Torres Fernández, que actualmente dirige su propio cuarteto con Leandro García de la Maza en piano, Flavio Romero en contrabajo y Fernando Moreno en batería, hizo de la música su profesión. “Lo sigo viviendo a modo de juego y eso me gusta. Mi trabajo es original, busco que sea transparente y honesto, con todos los riesgos que eso acarrea”, apuntó en una entrevista concedida a este medio.
Su flamante disco “Cambios” nació casi en sintonía con la noticia de la llegada de su hija. “Junto con ella, se empezó a gestar y a escribir este segundo disco. Inspirado y motivado por semejante noticia no pude hacer más que empezar a escribir música”, recordó.
Para Juan, es un disco bisagra en su carrera porque lo escribió trabajando muy a fondo cada componente, las líneas melódicas, el ritmo y la armonía. “Todo pensado y repensado para lograr comunicar mi manera de oír hoy la música y creyendo firmemente que el camino que quiero seguir es éste, el de la música original, la música propia”, explicó.

De la turbulencia a la calma
“Cambios” abre con “Hasta pronto”, un tema que según el propio autor despide a seres amados (“que sé que volveré a encontrar”, afirmó) y cierra con otro llamado “Gracias”, que está dedicado a todos los que estuvieron al lado de Juan y lo acompañaron en el itinerario representado en el álbum.

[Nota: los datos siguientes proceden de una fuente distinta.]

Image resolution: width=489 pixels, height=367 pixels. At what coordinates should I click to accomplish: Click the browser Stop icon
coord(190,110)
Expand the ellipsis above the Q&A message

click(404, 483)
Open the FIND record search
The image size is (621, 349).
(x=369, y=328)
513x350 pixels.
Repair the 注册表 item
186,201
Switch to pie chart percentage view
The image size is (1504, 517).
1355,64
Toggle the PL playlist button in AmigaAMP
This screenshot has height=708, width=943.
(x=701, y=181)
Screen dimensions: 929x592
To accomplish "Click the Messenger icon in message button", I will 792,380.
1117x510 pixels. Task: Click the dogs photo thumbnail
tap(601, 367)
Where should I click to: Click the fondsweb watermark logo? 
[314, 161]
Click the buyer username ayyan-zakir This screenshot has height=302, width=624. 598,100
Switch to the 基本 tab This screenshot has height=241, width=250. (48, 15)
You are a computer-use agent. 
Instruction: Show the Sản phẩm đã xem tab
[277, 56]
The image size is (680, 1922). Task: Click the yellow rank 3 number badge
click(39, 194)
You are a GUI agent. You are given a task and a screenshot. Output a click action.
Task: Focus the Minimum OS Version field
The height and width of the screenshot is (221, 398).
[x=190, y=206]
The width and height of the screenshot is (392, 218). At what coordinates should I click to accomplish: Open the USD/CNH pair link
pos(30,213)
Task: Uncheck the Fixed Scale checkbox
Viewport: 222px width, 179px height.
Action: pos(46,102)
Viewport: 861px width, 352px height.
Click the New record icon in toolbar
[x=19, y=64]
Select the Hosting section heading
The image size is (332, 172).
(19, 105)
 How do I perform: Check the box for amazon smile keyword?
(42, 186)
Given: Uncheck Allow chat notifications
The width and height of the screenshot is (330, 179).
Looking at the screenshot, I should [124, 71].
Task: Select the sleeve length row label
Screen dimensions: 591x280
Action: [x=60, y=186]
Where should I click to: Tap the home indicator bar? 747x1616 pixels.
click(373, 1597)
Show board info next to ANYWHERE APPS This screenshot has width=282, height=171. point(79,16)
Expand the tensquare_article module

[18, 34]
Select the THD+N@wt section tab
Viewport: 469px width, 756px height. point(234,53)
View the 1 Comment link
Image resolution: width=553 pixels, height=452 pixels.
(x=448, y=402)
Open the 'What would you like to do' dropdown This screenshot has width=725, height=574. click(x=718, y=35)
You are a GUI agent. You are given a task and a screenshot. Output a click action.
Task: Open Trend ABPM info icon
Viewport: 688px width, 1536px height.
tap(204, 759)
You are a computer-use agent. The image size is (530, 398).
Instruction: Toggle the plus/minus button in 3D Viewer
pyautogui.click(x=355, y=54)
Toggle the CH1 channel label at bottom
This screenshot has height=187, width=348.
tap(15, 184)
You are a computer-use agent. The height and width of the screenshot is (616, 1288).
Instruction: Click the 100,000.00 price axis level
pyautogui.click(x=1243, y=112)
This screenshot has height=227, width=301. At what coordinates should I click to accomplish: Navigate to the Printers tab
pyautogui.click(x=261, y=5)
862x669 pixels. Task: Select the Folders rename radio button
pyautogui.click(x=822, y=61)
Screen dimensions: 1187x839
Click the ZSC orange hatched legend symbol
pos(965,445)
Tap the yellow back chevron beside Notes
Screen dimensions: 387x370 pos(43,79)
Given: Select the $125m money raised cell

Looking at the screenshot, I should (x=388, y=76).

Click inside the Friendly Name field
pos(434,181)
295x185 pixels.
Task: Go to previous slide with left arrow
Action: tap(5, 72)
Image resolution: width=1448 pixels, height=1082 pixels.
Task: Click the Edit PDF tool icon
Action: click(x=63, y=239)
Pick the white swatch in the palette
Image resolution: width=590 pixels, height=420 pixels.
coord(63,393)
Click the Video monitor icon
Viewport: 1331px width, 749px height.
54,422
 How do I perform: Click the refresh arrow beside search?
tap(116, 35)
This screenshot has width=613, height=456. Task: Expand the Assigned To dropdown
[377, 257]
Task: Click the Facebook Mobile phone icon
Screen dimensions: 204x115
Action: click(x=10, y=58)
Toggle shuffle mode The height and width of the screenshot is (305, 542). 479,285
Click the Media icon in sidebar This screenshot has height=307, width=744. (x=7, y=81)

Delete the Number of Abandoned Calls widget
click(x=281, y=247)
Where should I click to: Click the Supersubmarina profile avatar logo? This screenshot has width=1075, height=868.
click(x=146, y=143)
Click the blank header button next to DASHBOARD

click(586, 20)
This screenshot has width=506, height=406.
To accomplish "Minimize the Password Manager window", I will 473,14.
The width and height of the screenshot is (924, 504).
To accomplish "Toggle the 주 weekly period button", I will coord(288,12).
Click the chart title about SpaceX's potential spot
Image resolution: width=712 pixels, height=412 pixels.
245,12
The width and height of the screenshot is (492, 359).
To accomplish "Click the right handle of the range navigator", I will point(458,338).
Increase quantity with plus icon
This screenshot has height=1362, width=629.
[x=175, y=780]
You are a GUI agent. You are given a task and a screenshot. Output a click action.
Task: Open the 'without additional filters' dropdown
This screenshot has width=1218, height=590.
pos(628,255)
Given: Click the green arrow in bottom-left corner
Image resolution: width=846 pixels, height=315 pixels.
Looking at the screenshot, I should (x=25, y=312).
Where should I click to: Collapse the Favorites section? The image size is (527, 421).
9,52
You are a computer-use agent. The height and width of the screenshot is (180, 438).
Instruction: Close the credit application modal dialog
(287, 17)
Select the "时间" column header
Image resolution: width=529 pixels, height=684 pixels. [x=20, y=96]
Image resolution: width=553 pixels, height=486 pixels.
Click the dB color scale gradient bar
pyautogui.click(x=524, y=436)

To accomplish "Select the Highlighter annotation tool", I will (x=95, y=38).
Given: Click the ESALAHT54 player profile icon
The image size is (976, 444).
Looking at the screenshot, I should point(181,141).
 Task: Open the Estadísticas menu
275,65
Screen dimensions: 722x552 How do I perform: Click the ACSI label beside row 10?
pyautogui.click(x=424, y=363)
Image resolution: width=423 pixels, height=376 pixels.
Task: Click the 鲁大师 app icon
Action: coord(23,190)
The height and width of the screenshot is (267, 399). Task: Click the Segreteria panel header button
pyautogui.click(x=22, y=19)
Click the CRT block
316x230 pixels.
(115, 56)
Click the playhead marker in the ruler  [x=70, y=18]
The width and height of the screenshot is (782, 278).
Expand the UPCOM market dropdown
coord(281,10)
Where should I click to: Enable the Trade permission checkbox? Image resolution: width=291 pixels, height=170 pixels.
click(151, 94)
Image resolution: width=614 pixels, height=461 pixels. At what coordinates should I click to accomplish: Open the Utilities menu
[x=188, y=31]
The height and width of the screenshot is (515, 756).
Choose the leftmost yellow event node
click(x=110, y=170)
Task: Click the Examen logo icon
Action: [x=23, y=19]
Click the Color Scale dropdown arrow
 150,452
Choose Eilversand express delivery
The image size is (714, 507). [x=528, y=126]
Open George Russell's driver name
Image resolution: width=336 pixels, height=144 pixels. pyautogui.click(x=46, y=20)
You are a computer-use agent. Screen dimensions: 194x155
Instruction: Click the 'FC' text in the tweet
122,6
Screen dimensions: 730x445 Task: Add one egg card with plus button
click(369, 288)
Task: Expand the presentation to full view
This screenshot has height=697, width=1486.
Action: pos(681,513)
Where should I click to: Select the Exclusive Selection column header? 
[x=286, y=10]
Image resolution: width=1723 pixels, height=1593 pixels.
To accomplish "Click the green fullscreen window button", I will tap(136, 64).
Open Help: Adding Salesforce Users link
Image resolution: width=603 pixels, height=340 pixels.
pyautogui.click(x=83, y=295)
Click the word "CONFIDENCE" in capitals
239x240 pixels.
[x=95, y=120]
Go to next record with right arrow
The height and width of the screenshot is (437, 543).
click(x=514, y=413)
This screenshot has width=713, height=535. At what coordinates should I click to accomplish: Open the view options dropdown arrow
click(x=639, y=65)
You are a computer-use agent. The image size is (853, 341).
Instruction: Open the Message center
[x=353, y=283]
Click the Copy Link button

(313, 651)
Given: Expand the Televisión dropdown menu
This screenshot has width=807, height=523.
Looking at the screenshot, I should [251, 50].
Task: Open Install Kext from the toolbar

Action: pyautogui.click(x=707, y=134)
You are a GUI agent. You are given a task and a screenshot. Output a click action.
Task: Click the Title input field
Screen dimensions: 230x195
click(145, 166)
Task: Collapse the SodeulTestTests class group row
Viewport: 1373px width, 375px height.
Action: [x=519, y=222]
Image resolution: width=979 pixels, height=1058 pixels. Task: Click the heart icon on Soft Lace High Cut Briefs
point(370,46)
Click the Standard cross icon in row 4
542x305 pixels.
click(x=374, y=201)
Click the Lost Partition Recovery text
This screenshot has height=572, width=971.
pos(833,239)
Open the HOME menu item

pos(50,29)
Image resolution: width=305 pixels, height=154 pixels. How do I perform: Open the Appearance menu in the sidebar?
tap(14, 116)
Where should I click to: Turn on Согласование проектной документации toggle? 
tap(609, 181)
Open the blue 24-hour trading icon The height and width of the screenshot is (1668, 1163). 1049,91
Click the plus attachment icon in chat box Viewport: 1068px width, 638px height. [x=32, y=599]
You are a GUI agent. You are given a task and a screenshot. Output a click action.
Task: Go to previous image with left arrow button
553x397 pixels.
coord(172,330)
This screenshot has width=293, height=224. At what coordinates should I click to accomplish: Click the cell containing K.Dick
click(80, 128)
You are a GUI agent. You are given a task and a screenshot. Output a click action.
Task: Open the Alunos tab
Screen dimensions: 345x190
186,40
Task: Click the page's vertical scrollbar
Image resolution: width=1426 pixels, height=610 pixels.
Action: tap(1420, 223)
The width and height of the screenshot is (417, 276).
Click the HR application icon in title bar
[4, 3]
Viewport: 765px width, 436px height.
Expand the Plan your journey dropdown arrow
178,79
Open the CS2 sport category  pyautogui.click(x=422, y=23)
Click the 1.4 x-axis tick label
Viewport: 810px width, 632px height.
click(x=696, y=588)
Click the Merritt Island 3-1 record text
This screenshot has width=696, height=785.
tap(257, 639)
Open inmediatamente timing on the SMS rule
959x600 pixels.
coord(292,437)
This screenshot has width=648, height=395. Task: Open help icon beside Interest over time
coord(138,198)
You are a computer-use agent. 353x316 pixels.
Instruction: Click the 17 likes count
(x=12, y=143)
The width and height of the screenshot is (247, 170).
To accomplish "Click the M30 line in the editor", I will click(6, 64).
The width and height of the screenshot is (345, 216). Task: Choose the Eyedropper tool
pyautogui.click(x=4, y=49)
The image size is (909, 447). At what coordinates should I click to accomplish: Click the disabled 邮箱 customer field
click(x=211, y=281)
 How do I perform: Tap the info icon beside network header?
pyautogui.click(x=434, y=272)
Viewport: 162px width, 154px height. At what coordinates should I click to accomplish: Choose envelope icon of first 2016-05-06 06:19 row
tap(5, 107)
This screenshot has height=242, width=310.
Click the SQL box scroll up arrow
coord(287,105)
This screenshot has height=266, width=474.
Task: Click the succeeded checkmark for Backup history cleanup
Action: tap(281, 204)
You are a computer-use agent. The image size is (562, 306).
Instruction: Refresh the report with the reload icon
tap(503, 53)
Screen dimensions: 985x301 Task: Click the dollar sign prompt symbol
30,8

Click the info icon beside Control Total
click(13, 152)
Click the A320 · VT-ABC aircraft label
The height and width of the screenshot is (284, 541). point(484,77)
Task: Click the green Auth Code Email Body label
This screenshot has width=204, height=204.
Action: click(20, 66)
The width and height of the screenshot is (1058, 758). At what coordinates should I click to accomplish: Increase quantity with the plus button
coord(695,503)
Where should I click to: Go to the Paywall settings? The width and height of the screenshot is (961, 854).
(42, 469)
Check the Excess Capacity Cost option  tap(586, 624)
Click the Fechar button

“En el medio de las dos canciones que abren y cierran el disco, respectivamente, hay un recorrido con turbulencia, con calma, transitando de un estado a otro de la mano del jazz y buscando comunicarnos a través de cada tema, comunicarnos a través de nuestras improvisaciones”, afirmó.

Seguir buscando
Los dos años pandémicos no resultaron indiferentes para Torres Fernández en términos artísticos. “Como todos, tuve mucho tiempo para pensar. Cuando de pronto todo el mundo se detuvo y no estaban más los ensayos, los conciertos, las giras, los encuentros de improvisación con amigos, me pregunté en voz alta ‘¿Qué quiero yo de la música?’ y luego de pensarlo y hablarlo unos meses, la respuesta fue: ‘Quiero hacer mi música, tocar música original’ porque considero que ahí está la obra artística, en compartir lo propio”, destacó.
“Me gusta la música, me gusta el jazz y para mí, jazz es sinónimo de evolucionar. Es seguir buscando, no detenerse. Por ese motivo, quiero componer y tocar lo que tenga para decir”, remarcó.
Lo que viene
Desde que decidió, en 2010 estudiar jazz en el Conservatorio “Manuel de Falla”, Torres Fernández se formó con referentes como Ernesto Jodos, Carlos Lastra, Eloy Michelini, Juan Pablo Arredondo, Valentín Reiners, Daniel Johansen y Marcelo Gutfraind. Desde entonces, sus inquietudes lo llevaron a formar parte de varios proyectos, para mantenerse constantemente en movimiento.
Respecto a los proyectos sobre los que pondrá énfasis en los próximos meses para honrar esa necesidad de avanzar, indicó que continuará tocando la música de “Cambios” y escribiendo nuevo repertorio para el grupo. Por otro lado, tiene previsto un cuarteto de saxos con tres amigos y colegas: Emmanuel Famin, Juan Presas y Pablo Moser.